SUPPLIED INFORMATION START

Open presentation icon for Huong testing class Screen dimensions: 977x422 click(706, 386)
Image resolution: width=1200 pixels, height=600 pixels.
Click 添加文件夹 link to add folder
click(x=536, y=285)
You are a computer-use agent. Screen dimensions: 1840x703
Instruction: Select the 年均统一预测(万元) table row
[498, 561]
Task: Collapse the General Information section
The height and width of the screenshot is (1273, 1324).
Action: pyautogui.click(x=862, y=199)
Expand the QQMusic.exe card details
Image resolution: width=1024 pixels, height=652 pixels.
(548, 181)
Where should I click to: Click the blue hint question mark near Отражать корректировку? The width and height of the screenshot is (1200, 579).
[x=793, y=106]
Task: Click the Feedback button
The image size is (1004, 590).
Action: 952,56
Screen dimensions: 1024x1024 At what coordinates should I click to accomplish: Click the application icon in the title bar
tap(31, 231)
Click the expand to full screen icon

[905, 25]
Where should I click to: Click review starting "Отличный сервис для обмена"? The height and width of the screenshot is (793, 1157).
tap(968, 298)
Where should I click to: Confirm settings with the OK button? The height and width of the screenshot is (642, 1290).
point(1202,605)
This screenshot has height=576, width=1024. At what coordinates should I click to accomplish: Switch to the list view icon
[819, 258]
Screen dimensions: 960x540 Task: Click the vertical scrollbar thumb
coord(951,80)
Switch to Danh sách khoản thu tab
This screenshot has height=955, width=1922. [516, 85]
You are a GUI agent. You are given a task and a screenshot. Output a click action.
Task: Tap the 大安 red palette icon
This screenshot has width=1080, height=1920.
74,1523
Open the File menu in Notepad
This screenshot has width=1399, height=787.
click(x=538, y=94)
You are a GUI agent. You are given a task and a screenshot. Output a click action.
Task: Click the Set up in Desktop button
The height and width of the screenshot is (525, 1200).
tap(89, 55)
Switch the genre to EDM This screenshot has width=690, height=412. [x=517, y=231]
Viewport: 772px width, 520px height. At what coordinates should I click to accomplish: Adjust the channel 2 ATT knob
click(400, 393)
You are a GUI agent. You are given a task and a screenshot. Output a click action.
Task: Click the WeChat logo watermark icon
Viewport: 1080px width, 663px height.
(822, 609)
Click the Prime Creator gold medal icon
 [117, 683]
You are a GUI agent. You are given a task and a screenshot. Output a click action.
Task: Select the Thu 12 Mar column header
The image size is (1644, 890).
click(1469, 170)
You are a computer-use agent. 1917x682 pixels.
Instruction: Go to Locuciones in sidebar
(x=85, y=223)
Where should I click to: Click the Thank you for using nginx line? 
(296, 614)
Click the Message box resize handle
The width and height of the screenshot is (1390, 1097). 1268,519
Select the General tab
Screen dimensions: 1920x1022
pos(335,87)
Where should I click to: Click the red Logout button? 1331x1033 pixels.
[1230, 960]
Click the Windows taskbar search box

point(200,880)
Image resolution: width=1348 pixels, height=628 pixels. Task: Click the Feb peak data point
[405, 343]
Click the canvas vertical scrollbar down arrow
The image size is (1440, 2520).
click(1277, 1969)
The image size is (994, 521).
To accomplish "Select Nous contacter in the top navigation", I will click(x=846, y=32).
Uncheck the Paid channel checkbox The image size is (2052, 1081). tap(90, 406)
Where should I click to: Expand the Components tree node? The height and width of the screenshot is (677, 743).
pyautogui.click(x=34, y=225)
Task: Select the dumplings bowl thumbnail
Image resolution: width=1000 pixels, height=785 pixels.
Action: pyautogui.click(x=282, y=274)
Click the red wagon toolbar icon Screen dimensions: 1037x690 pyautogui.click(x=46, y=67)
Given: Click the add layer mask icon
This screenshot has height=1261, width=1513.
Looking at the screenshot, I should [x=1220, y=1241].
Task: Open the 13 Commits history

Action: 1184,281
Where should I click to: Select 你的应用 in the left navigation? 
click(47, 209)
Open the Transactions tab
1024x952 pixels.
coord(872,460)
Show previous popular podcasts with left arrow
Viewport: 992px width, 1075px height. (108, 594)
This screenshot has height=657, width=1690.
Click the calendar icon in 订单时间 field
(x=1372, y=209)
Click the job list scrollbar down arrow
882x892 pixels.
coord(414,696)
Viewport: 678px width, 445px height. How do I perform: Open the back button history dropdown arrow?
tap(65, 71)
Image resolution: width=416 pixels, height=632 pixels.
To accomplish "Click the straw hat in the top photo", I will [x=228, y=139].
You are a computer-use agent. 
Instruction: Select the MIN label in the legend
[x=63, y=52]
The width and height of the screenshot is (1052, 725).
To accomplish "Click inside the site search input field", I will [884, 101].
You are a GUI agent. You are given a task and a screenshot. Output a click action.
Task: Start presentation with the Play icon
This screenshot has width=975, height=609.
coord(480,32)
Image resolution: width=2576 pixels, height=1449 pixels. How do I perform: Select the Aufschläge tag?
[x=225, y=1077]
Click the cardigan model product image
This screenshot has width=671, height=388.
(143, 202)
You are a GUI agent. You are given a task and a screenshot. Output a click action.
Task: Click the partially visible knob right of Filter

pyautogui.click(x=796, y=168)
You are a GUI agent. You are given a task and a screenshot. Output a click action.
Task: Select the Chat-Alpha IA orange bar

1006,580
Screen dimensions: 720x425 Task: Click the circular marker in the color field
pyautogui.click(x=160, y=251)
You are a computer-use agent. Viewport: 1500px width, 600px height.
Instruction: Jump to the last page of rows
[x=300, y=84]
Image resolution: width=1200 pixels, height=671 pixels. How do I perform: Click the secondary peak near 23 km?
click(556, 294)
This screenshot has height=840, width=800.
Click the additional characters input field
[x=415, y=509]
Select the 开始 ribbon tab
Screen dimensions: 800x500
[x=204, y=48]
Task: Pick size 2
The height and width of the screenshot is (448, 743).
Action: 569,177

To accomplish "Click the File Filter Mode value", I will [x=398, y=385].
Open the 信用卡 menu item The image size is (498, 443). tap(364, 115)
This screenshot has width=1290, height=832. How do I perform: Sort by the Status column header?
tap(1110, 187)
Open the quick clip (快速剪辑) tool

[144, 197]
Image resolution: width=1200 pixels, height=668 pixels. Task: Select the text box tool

SUPPLIED INFORMATION END

PROBLEM STATEMENT →
Every line above that carries the string "computer" should be copied.

RESPONSE TO THE TASK →
You are a computer-use agent. Screen dimensions: 1840x703
You are a computer-use agent. 1917x682 pixels.
You are a computer-use agent. 
You are a computer-use agent. Viewport: 1500px width, 600px height.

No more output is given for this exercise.